(Collected data entries)
=== Section Start ===

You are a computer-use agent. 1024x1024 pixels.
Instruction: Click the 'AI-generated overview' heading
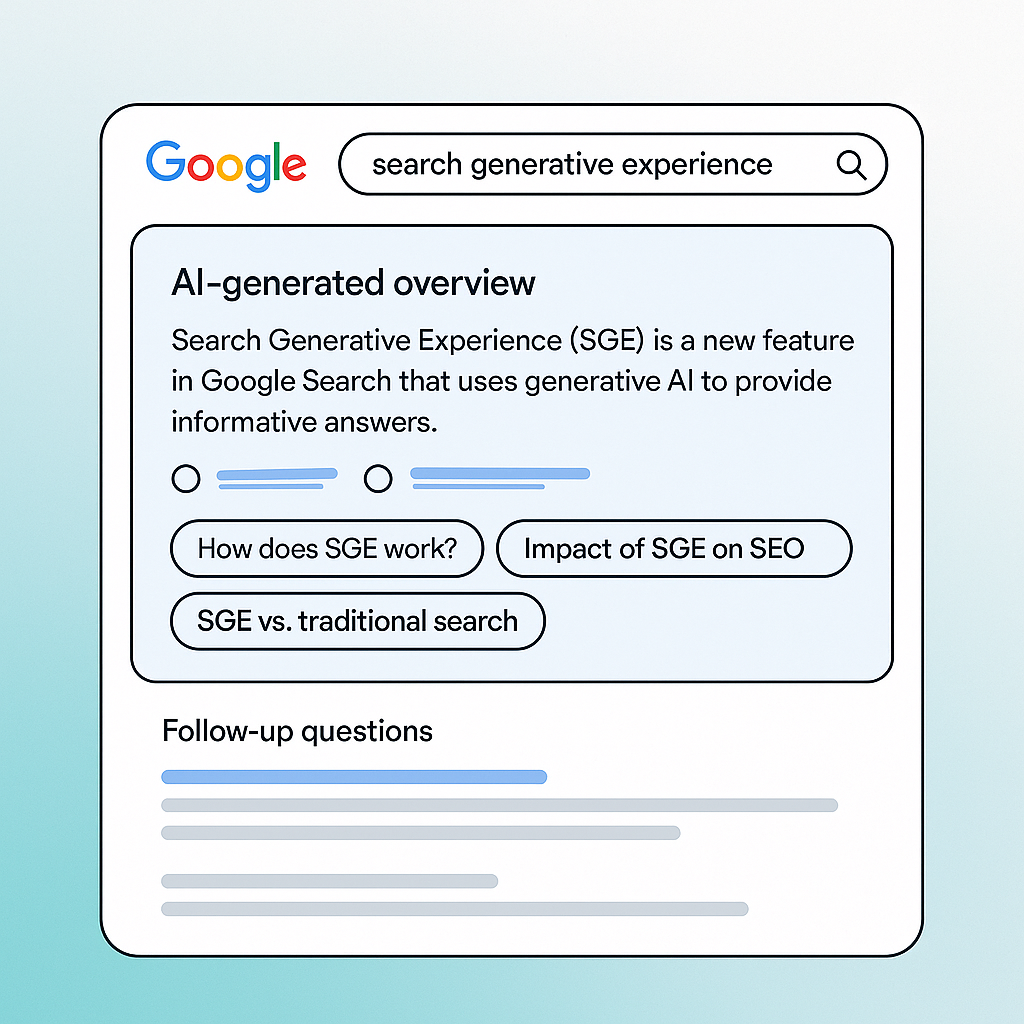click(x=353, y=283)
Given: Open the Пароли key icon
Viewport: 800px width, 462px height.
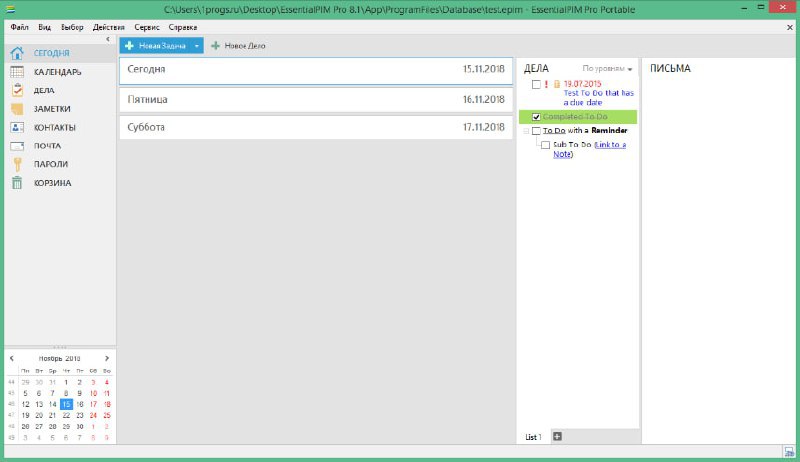Looking at the screenshot, I should tap(17, 164).
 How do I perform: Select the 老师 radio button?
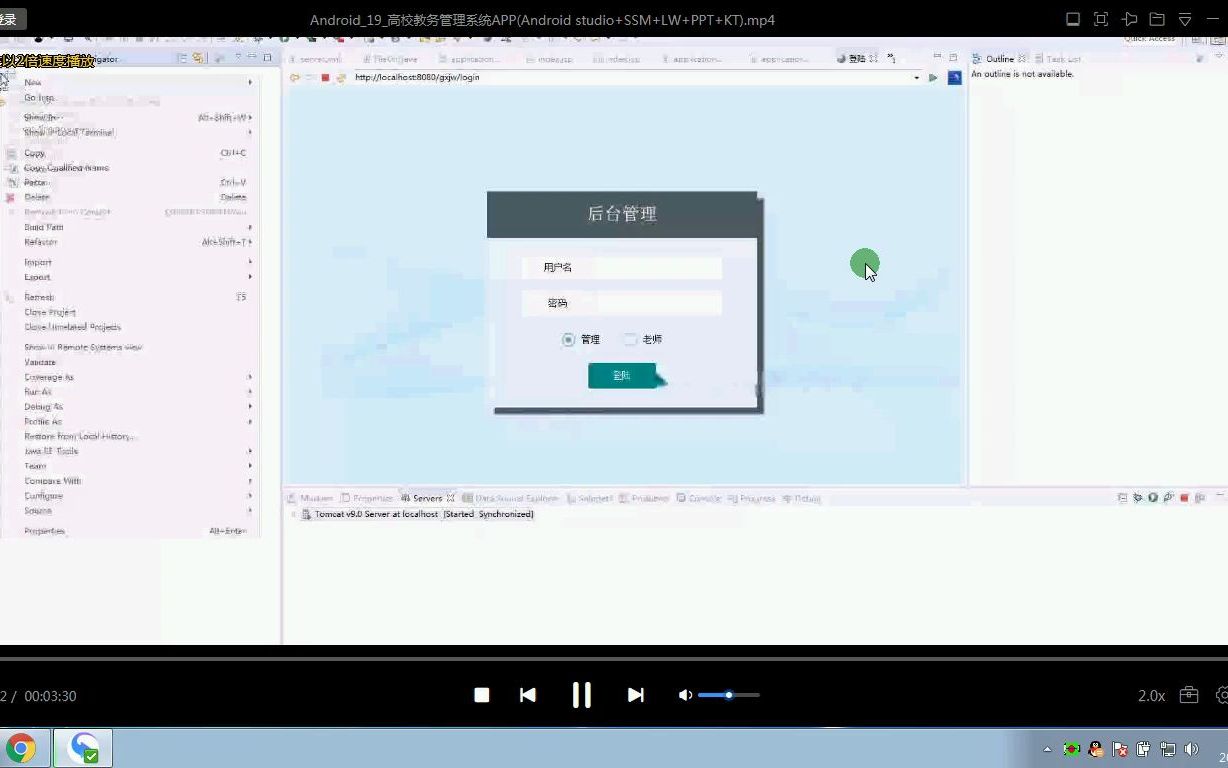point(631,339)
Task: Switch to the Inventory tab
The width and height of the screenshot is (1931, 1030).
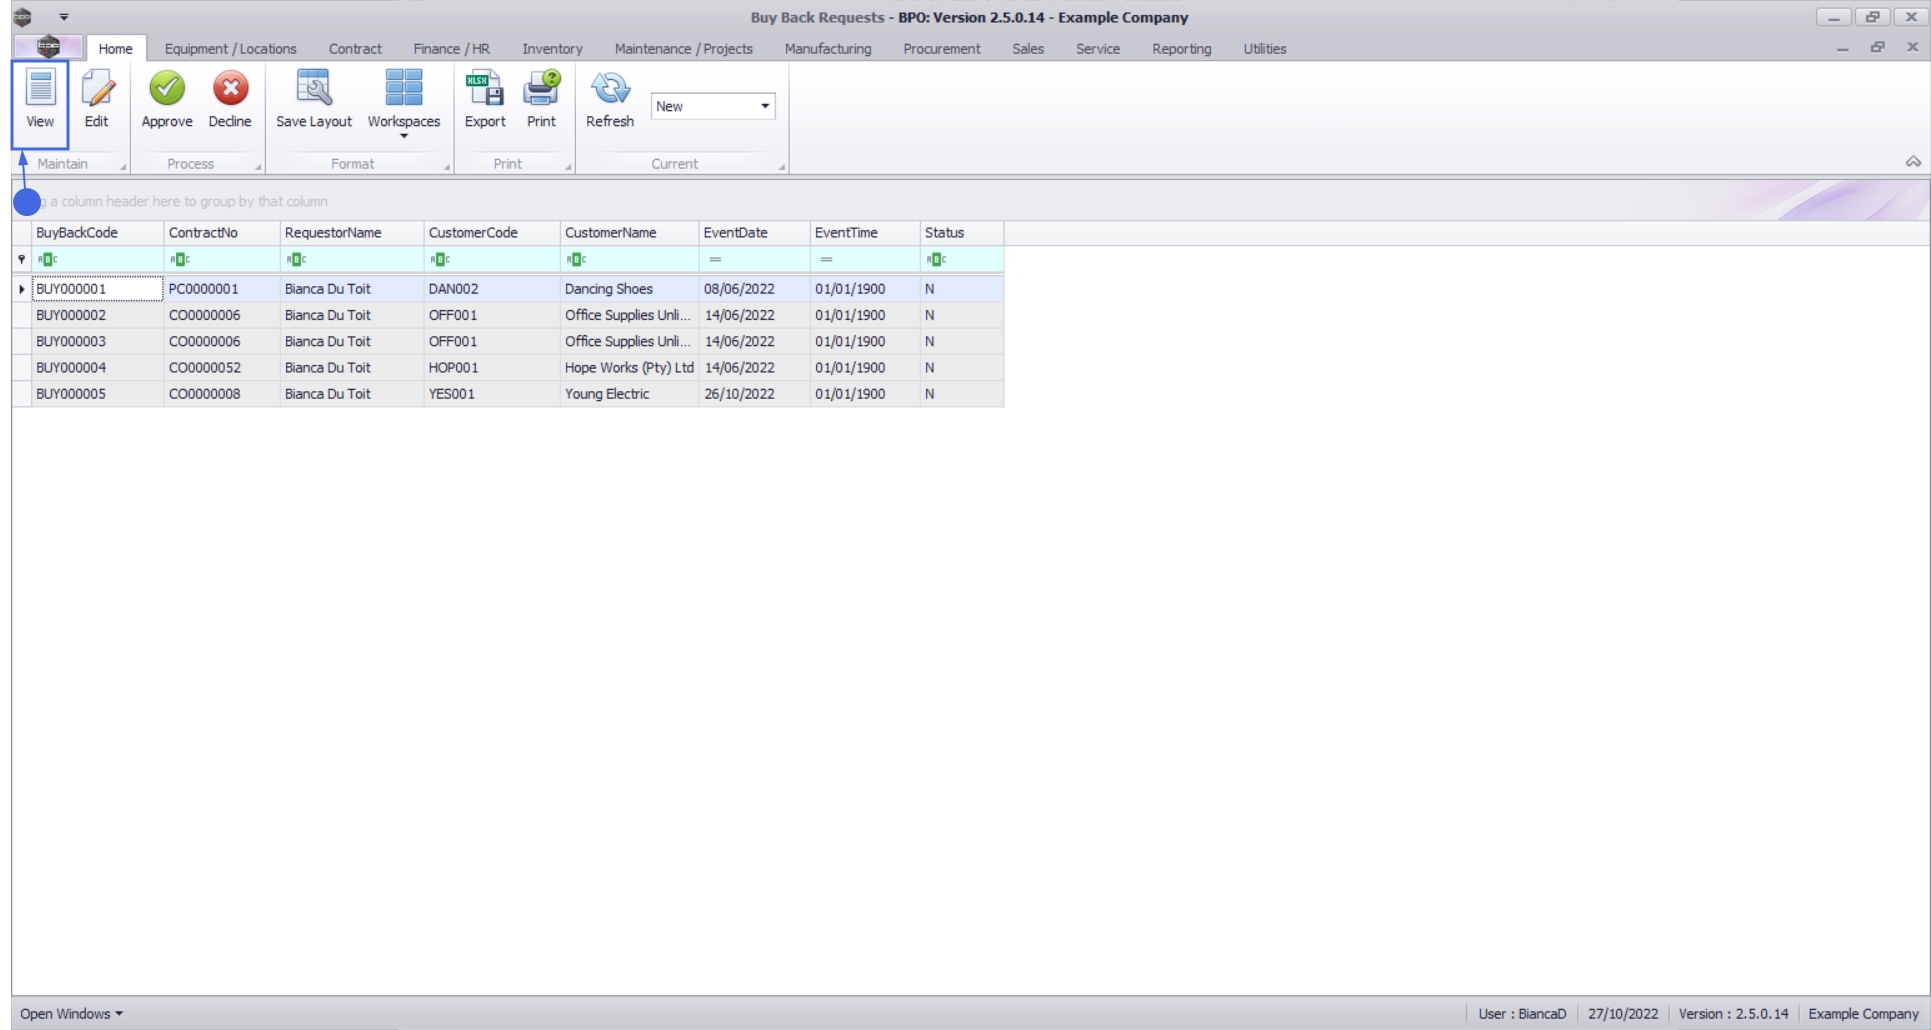Action: pyautogui.click(x=552, y=48)
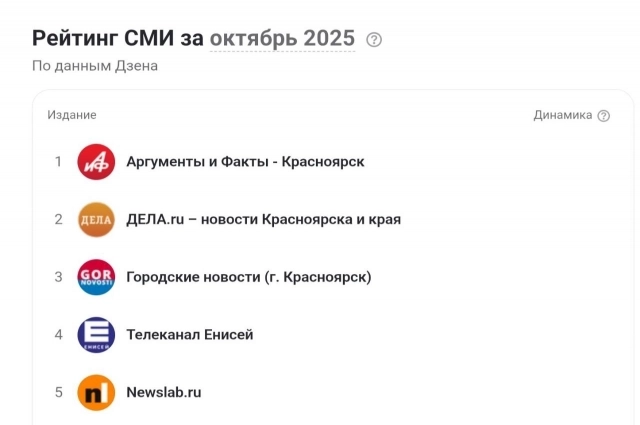Click the Городские новости GOR logo
This screenshot has height=425, width=640.
pyautogui.click(x=96, y=277)
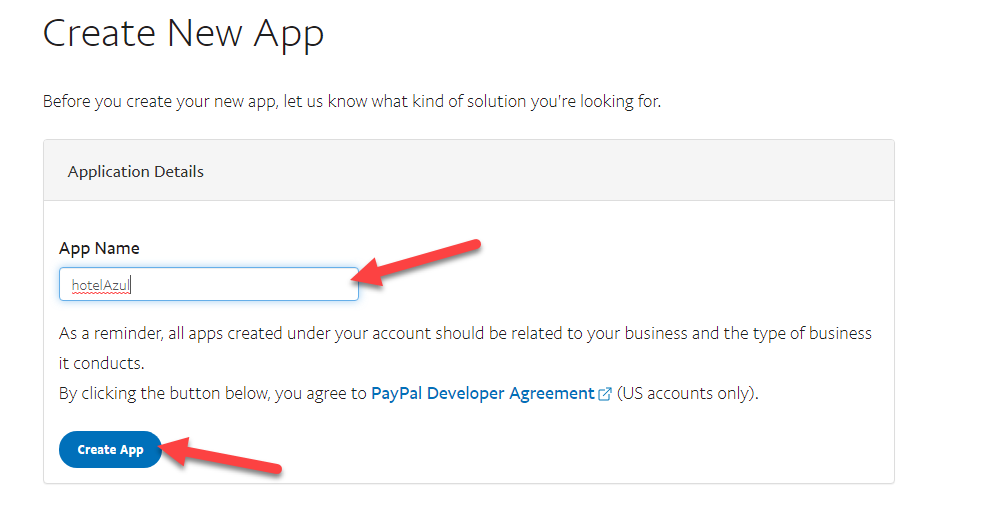Click the 'it conducts.' text line
Viewport: 982px width, 510px height.
99,362
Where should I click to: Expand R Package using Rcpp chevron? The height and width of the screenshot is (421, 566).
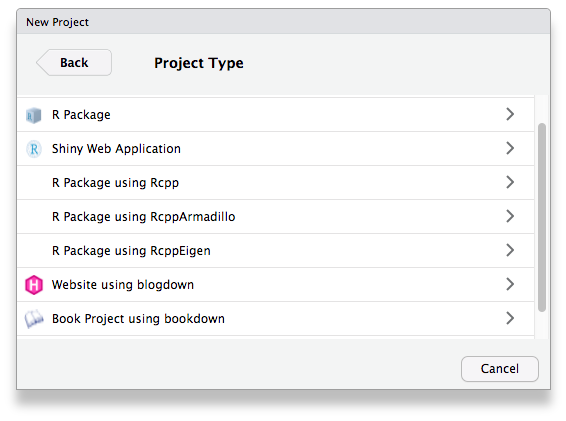(510, 182)
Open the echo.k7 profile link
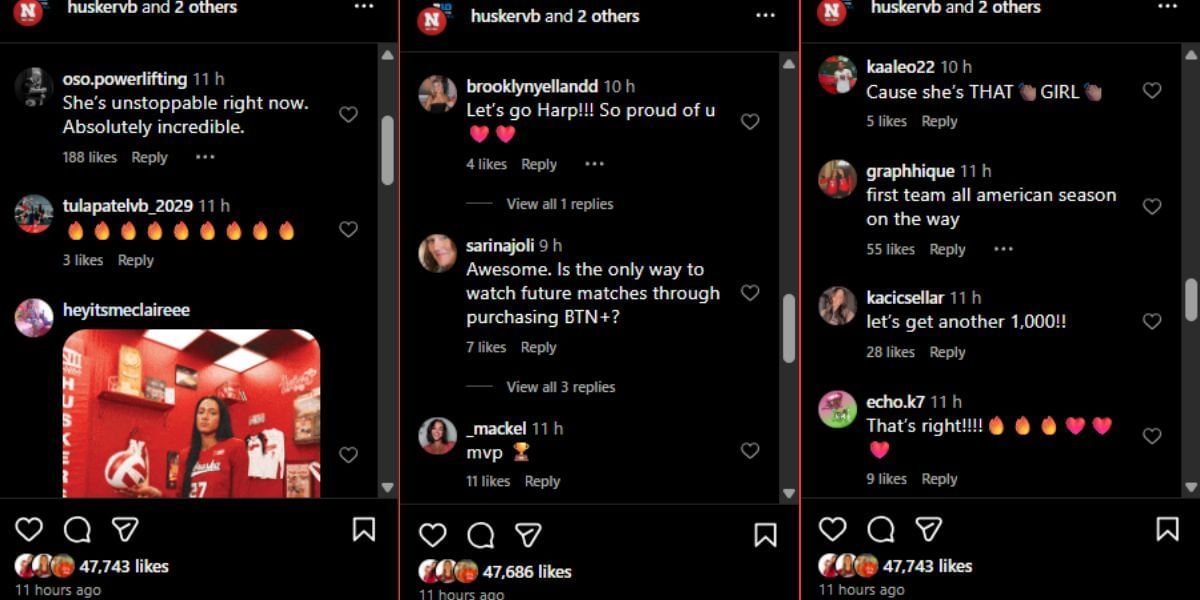This screenshot has height=600, width=1200. pyautogui.click(x=895, y=402)
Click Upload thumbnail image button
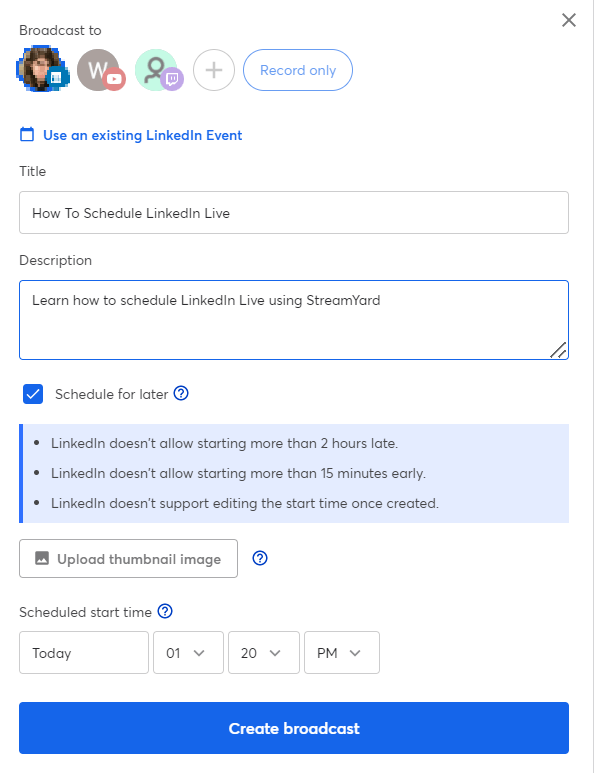Image resolution: width=594 pixels, height=773 pixels. (128, 559)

=== Section End ===

Exactly the lines from the line containing "Task: Switch to the Inventory tab" to the end of the records need to be copied, both ends included, with pictures left out.

Answer to this exercise:
Task: Switch to the Inventory tab
The width and height of the screenshot is (1931, 1030).
Action: pyautogui.click(x=552, y=48)
Click the Городские новости GOR logo
This screenshot has height=425, width=640.
pyautogui.click(x=96, y=277)
Click the 'it conducts.' text line
Viewport: 982px width, 510px height.
99,362
Where should I click to: Expand R Package using Rcpp chevron? The height and width of the screenshot is (421, 566).
(510, 182)
Open the echo.k7 profile link
This screenshot has height=600, width=1200. pyautogui.click(x=895, y=402)
Click Upload thumbnail image button
Image resolution: width=594 pixels, height=773 pixels. (128, 559)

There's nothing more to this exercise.